Through Monday, the county logged a seven-day average of 14 new cases per day, up from a record low of only three to four new cases per day from July 7 to 12, according to daily data posted on the state Department of Health’s COVID-19 Dashboard.
On Saturday, the department reported 20 new cases in Lancaster County. That was the highest daily number here since June 6, but is still a small fraction of the hundreds of daily cases being recorded at the pandemic’s December peak.
COVID-19 hospitalizations, like case numbers, remain at some of their lowest levels of the pandemic, and the average has been running in the single digits in Lancaster County since June 23, according to the state health department.
But the average has fluctuated a bit over that time. It stood at three from July 5 to 10, rose to seven last week and dipped to five on Monday.

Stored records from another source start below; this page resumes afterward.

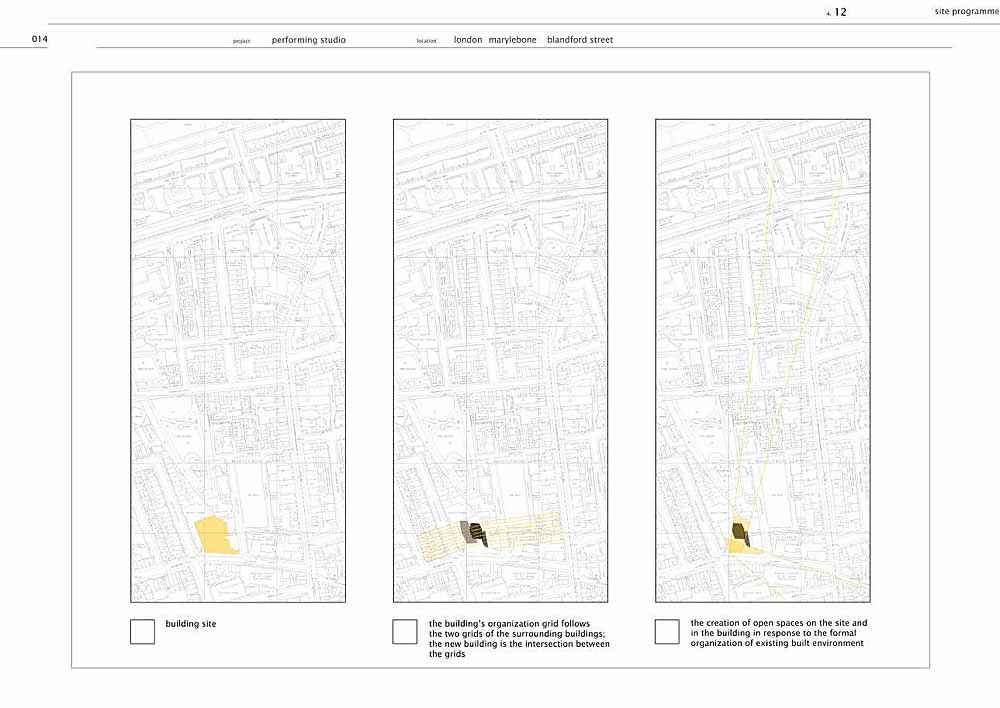Select the left site map panel

[238, 360]
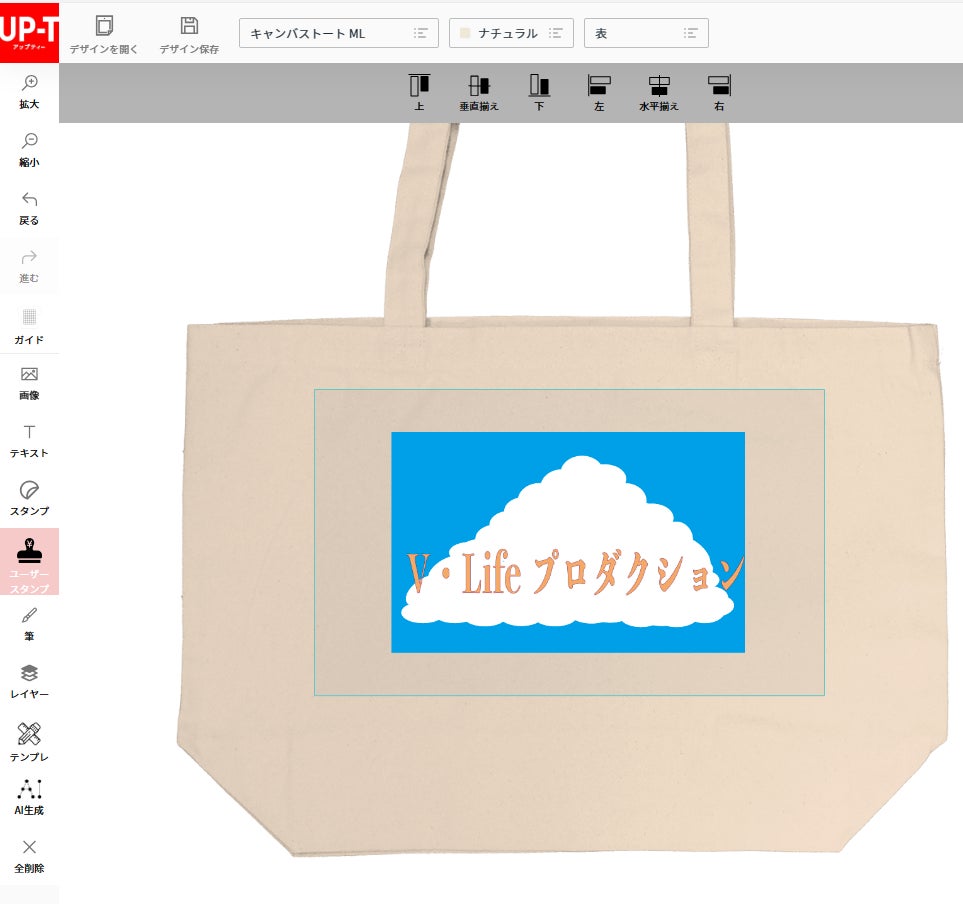The image size is (963, 904).
Task: Click デザインを開く to open design
Action: (x=104, y=33)
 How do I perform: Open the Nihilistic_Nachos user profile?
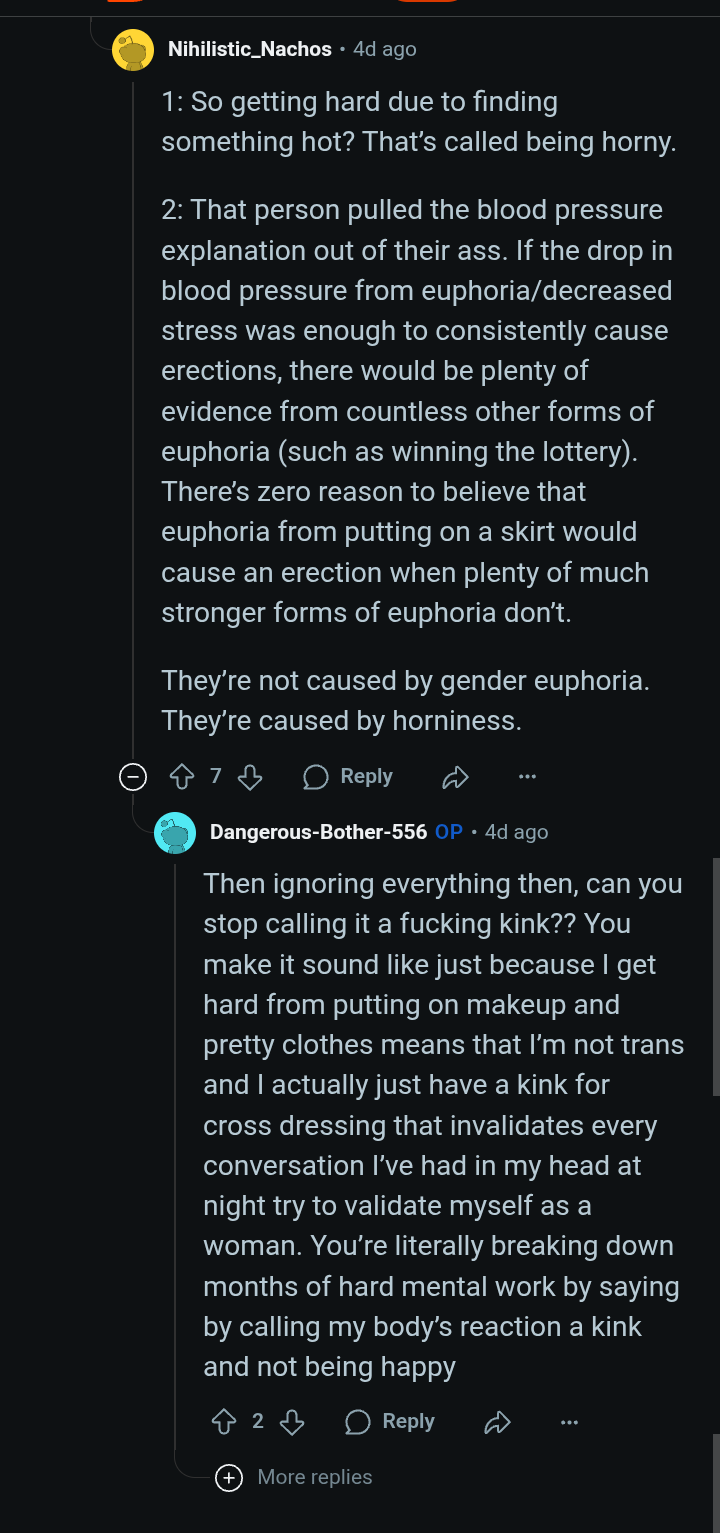(250, 49)
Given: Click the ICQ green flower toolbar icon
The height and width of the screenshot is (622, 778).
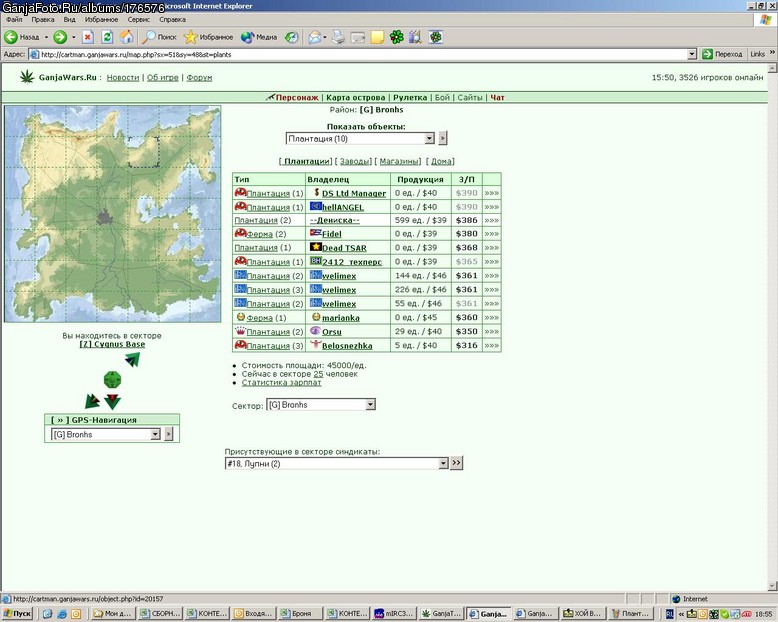Looking at the screenshot, I should pos(396,37).
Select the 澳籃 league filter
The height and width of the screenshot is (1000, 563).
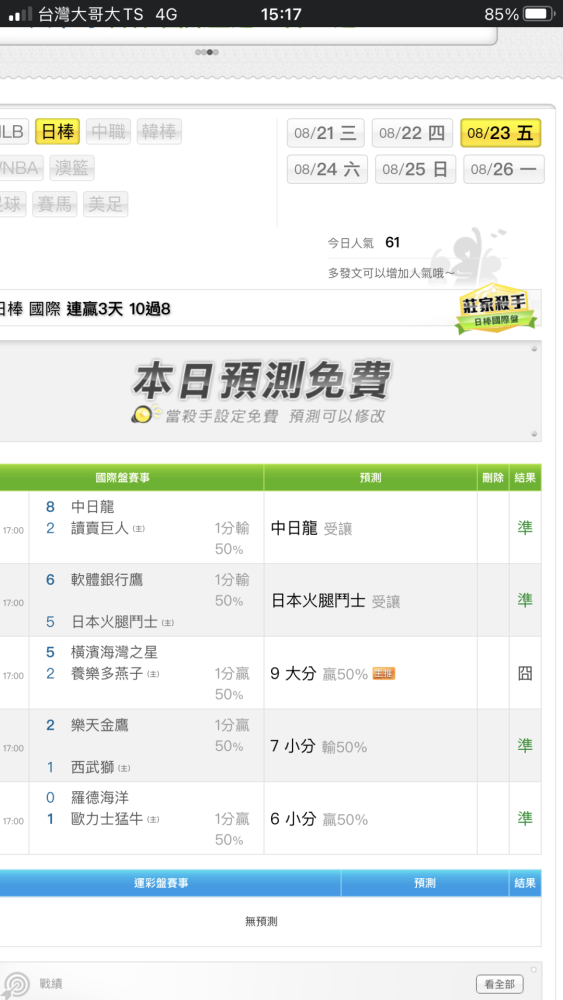[x=72, y=168]
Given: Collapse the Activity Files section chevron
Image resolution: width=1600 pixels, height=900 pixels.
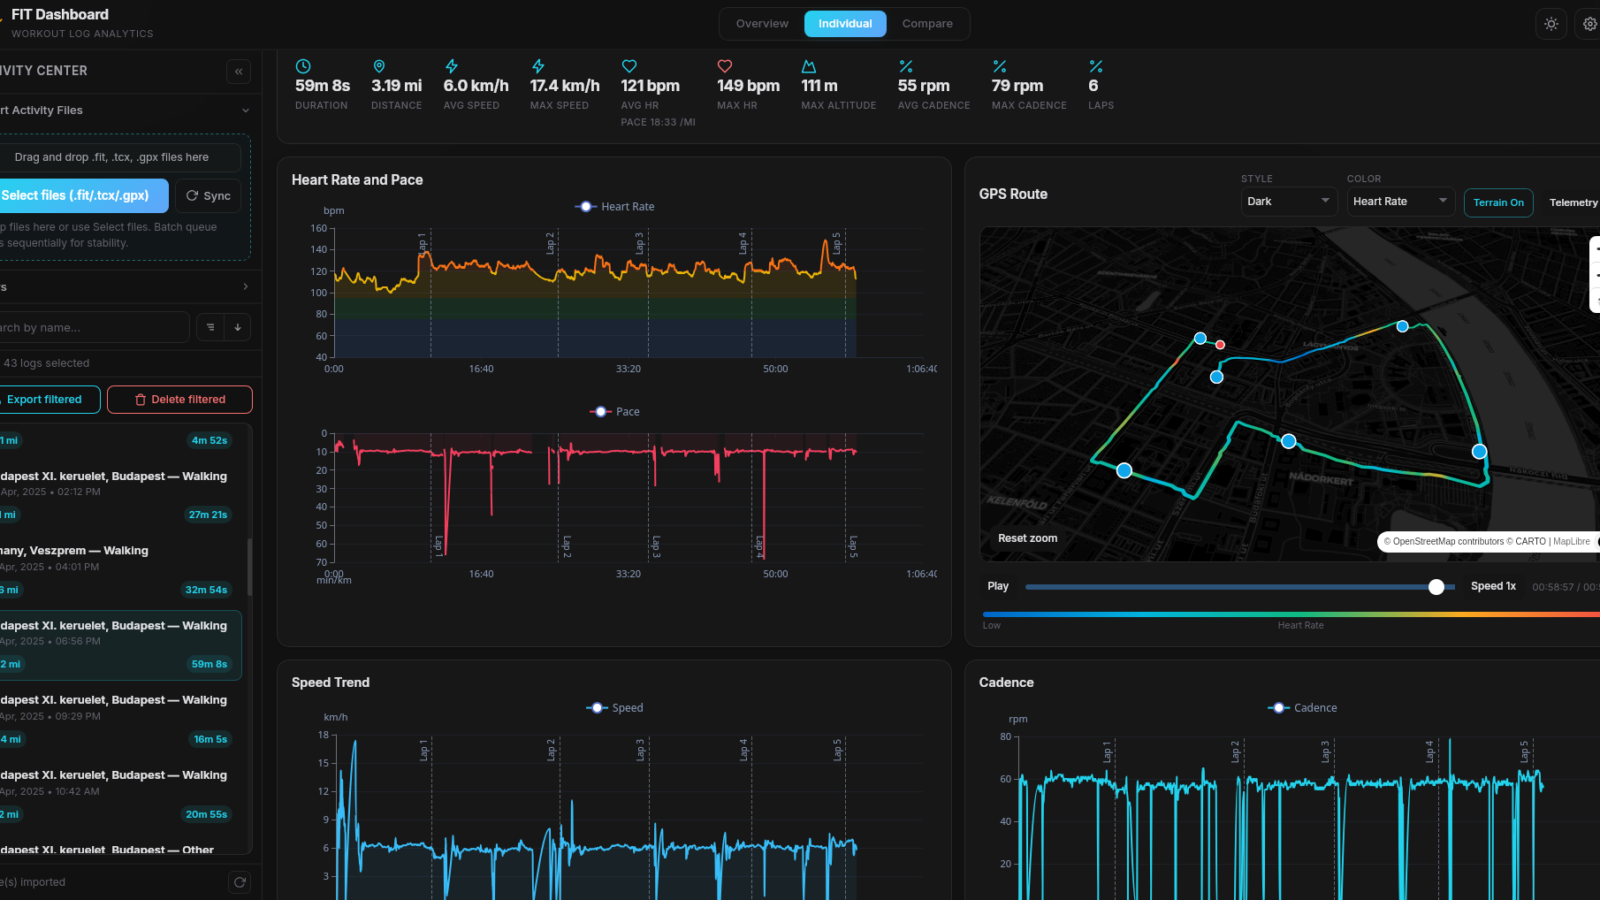Looking at the screenshot, I should (x=245, y=111).
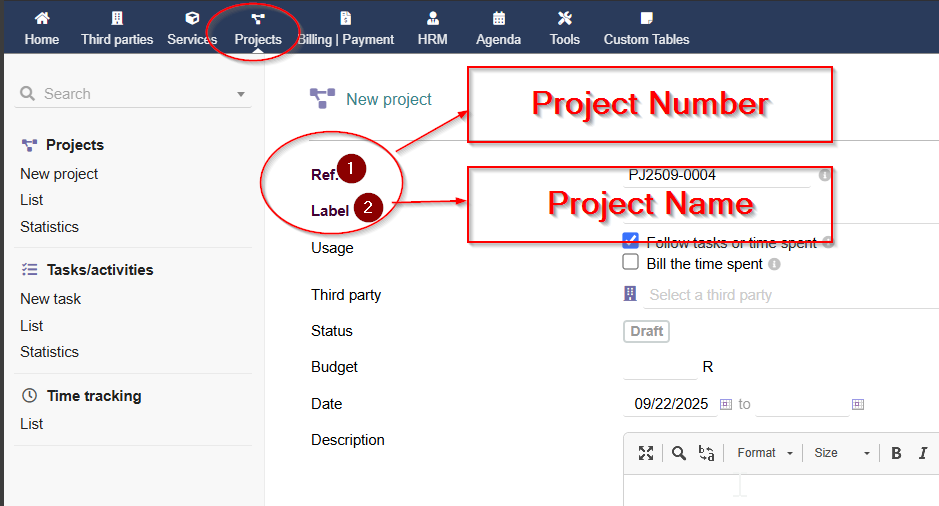939x506 pixels.
Task: Click the editor Replace icon
Action: (707, 453)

On individual days this month, the number of COVID-19 inpatients in the county dropped to as low as one on July 5 and 6, and rose as high as nine last Wednesday. It stood at three on Monday.
By comparison, the county was averaging as many as 167 COVID-19 patients in local hospitals back in December.
LGH stops posting data
The recent hospitalization numbers have been so low, in fact, that the county’s largest hospital — Penn Medicine Lancaster General — says it has stopped posting them to its website due to privacy concerns.
“Given the consistently low number of COVID-19-infected inpatients at Lancaster General Hospital in recent weeks, the potential existed for such patients to be identified, placing their federally mandated patient confidentiality at risk,” spokesman John Lines said in an email Monday.
Lines added that the hospital began posting the daily data when numbers were high and other sources of information were more limited. Today, the state health department reports county-level numbers for new cases and hospitalizations, though not for individual hospitals.
Meanwhile, deaths from COVID-19 have slowed greatly, but they have not stopped.
The county’s coroner, Dr. Stephen Diamantoni, has reported four local COVID-19 deaths so far in July, bringing the pandemic’s total to 1,054. In June there were nine, which was the lowest full-month total of the pandemic.
Although most local indicators remain low, health officials have expressed concern that the highly contagious Delta variant could eventually spur sharper case increases in Lancaster County, where nearly half of the eligible population aged 12 and older remains unvaccinated.
While the recently low case and hospitalization numbers are “certainly great news, as an infectious diseases specialist, I cannot help but see storm clouds on the horizon,” Dr. Joseph M. Kontra of Penn Medicine Lancaster General Hospital wrote in LNP on Sunday.
“The emergence of the Delta variant should provide additional encouragement to those who remain reluctant to get vaccinated,” added Kontra, the hospital’s chief of infectious diseases.